# [Material for this exercise]
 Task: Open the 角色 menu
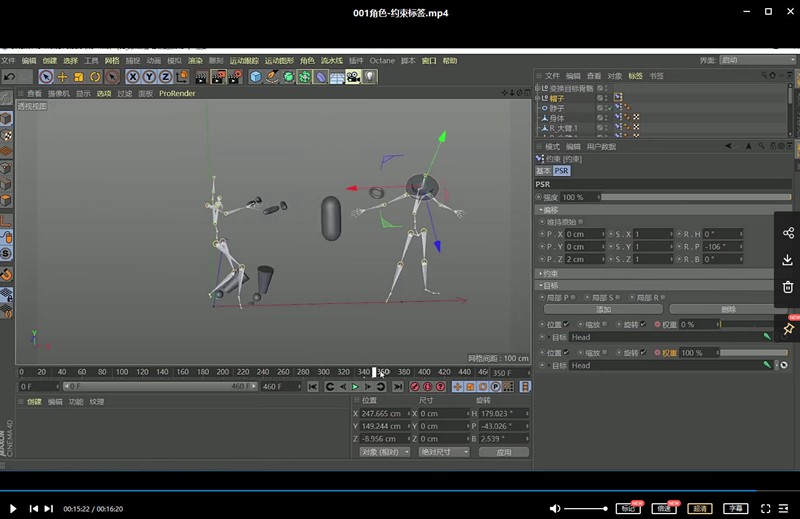[x=307, y=61]
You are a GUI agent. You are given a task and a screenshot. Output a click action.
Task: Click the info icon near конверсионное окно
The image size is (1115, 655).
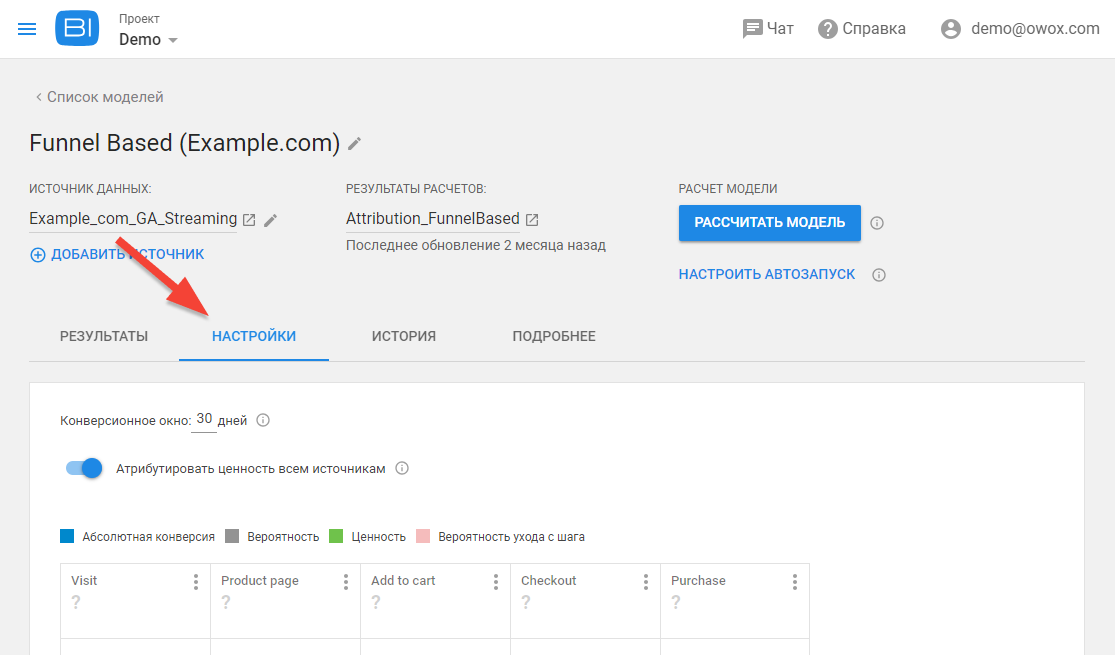[262, 420]
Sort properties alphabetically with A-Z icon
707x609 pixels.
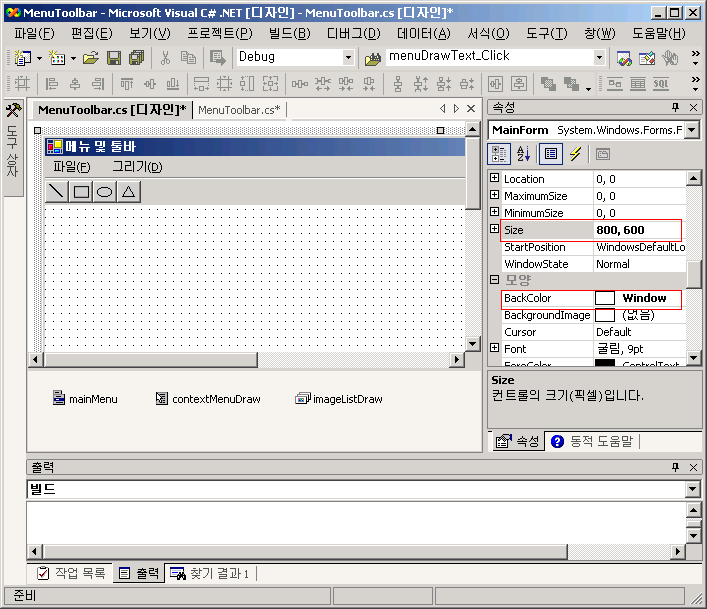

# [Task instructions]
Filter the listing for the word "icon" and copy every line that holds it.

# [Output of the exercise]
Task: Click the info icon near конверсионное окно
Sort properties alphabetically with A-Z icon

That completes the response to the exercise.